I read the (rather short) datasheet for the TI TSB12LV21B (PCILynx-2) chip,
and I couldn't see any mention of this capability. Granted, it may be there
and my limited knowledge of 1394 may be blinding me of it. Does anyone else
have another reference that explains how this works (at the chip level)?
I'd like this mainly for my own understanding, but also so I know what to
look for on the off chance that another chip exists.
> > Would it be worth another try to request the protocol from MOTU? When
> > the last time anyone contacted them? Can you share any past
> > with them?
> Hey, you can try, but don't be offended if you get stonewalled. The
> problem is that MOTU only provide access to the standard tech support
> via their website - it's not possible to contact someone else higher up
> chain. These people are simply told that that they support X and Y
> operating systems and anything else is a no-go. They simply parrot this
> company policy back to you and end the exchange. If it were possible to
> access to someone higher up the chain to whom we could explain precisely
> what we wanted things *might* be different. Note that even this is
> since the entire company seems convinced that giving out their protocol
> amounts to a release of their precious intellectual property. However,
> they'd be more chance of success at the upper levels than with the plebs
> manning the tech support email address.
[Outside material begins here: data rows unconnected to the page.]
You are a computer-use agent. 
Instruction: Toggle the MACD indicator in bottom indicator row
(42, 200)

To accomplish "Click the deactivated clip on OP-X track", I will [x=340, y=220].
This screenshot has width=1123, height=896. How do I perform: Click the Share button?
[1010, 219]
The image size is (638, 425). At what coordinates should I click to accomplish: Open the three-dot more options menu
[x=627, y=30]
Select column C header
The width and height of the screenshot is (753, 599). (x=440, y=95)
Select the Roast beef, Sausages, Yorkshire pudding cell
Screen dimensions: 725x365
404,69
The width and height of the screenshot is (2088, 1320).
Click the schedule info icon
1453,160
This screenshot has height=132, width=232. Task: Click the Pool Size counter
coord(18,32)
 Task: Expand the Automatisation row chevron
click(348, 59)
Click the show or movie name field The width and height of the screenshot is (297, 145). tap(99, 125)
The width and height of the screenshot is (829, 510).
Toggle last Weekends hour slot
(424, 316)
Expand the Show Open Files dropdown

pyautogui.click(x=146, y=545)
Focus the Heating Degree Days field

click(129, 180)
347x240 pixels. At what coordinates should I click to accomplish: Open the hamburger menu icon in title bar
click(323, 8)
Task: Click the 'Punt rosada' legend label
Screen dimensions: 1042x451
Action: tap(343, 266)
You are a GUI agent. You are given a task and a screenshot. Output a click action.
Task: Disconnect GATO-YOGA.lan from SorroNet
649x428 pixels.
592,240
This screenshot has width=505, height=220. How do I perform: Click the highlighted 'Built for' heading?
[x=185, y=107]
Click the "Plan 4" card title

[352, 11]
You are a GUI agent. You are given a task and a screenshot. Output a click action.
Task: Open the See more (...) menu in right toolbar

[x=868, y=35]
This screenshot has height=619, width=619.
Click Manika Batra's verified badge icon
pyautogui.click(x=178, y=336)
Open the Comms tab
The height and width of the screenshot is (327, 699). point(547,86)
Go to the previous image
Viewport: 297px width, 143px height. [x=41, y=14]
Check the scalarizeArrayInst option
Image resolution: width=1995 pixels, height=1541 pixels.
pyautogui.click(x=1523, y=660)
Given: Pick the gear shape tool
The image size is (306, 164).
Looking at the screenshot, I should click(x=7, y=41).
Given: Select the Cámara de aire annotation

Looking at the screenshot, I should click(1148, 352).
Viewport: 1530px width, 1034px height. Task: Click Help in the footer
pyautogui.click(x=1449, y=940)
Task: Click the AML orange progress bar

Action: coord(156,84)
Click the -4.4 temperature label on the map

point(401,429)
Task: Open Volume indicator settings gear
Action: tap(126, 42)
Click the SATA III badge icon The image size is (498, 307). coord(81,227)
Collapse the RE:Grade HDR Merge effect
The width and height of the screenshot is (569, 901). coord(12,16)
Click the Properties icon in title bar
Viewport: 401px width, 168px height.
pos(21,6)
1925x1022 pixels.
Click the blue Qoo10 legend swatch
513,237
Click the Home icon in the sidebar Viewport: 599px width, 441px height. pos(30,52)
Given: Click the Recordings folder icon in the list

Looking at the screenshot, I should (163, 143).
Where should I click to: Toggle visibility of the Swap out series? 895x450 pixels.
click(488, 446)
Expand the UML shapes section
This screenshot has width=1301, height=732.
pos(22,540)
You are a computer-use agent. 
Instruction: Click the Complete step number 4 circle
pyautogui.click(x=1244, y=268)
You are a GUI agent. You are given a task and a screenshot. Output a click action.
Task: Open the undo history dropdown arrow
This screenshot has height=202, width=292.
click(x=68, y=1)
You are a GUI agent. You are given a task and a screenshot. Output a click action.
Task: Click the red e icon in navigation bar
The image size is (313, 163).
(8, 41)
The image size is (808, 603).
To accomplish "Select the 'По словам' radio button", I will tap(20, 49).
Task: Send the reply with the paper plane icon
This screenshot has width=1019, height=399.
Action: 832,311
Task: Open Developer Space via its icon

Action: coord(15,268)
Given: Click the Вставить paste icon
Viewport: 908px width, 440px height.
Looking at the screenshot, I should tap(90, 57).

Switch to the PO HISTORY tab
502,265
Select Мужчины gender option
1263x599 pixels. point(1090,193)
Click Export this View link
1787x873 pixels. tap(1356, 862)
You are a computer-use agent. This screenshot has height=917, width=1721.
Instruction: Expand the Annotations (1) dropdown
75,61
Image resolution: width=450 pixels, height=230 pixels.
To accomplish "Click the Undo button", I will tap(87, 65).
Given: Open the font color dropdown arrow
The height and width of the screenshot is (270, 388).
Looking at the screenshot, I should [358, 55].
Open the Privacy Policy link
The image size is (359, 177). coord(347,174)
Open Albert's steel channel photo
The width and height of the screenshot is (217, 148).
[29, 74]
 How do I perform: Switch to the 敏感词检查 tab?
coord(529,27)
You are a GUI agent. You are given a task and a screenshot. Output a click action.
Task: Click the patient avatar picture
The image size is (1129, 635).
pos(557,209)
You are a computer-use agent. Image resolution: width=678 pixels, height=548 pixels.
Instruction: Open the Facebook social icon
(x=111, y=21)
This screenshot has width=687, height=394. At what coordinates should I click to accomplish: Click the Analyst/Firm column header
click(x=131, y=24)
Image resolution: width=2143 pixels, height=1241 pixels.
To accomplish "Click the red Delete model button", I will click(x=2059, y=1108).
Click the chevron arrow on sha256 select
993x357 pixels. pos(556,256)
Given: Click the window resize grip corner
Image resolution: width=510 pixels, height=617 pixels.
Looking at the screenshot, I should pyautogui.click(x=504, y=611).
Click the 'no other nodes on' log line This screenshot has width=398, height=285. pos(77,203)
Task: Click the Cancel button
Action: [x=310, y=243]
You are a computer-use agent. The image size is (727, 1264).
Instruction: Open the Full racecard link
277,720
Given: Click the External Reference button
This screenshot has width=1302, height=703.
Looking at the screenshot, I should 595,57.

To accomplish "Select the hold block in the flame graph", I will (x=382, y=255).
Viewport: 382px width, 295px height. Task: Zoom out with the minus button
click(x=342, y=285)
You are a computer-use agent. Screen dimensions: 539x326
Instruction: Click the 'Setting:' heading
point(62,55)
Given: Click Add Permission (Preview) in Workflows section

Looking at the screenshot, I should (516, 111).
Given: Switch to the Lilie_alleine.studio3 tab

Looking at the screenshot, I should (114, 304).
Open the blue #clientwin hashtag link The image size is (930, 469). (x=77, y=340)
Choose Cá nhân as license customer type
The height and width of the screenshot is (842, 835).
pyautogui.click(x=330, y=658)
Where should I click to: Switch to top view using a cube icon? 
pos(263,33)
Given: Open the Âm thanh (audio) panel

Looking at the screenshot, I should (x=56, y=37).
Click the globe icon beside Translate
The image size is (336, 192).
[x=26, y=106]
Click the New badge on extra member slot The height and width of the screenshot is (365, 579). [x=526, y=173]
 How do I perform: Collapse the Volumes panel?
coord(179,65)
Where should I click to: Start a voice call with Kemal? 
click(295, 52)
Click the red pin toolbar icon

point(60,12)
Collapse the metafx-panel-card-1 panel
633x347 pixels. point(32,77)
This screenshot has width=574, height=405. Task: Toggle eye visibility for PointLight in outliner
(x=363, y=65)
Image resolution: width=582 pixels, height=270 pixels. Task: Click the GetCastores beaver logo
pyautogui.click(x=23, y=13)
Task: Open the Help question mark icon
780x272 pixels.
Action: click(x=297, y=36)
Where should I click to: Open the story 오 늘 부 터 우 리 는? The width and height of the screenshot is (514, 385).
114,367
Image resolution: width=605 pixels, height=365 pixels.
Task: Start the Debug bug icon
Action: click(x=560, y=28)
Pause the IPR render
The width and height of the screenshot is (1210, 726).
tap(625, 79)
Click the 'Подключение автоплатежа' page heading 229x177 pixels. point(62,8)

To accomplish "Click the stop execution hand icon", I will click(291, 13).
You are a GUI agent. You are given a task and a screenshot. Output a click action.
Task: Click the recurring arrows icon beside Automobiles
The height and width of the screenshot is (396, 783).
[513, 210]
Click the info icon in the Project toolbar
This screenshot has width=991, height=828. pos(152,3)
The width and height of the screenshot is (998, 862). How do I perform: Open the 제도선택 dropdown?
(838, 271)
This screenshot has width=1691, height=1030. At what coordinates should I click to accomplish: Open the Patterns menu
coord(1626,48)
> It's possible that a phone-based approach might get further but it would
> have to be well thought out in advance. You need to avoid getting
> through to technical support at all costs because otherwise you'll just
> the standard company line repeated back to you yet again. I've toyed with
> the idea of trying this but (a) I really can't afford the (potentially
> lengthy) international phone call and (b) 3am local time isn't the best
> of day to make such a phone call.
> The last time I tried MOTU tech support was in November 2005. At that
> they told me that:
> This information is not available through MOTU's tech support as of right
> now. However, you can try sending a suggestion that MOTU should provide
> this information to suggestions@...
> This I did, and received no reply at all - not even an acknowledgement
> the email was received. I then sent something to sales@... informing
> them of all the earlier correspondance. I received the following terse
> The Traveler is supported with Windows and Mac OS drivers.
> MOTU has no current plans to develop products for Linux.
> I then explained that I didn't want them to develop for Linux and only
> wanted the protocol documentation to allow myself to do the development.
> Not unsurprisingly, in response to this I received the following two line
> I'm sorry but the answer is no. The APIs and internal control
> information are proprietary and not available to outside developers.
> Game over, and hense the protocol analysis approach.
> I would be interested in discussing the possibility of a fresh approach.
> Contact me off-list if you're interested or want further details of the
> exchanges mentioned above.
Thanks again for all this info. I'm willing to contact them and attempt to
speak to a product manager or someone at that level. I just didn't want to
waste time (mine and theirs) if someone had recently contacted them. I
understand every company views their IP differently. But I think it's worth
another shot given it's been over 2 years. And perhaps a product manager
never got the chance to consider this option if the sales team "handled" it
themselves. Still, if the answer is no, I won't be shocked.
Jonathan, if you like, we can speak further off-list about a plan.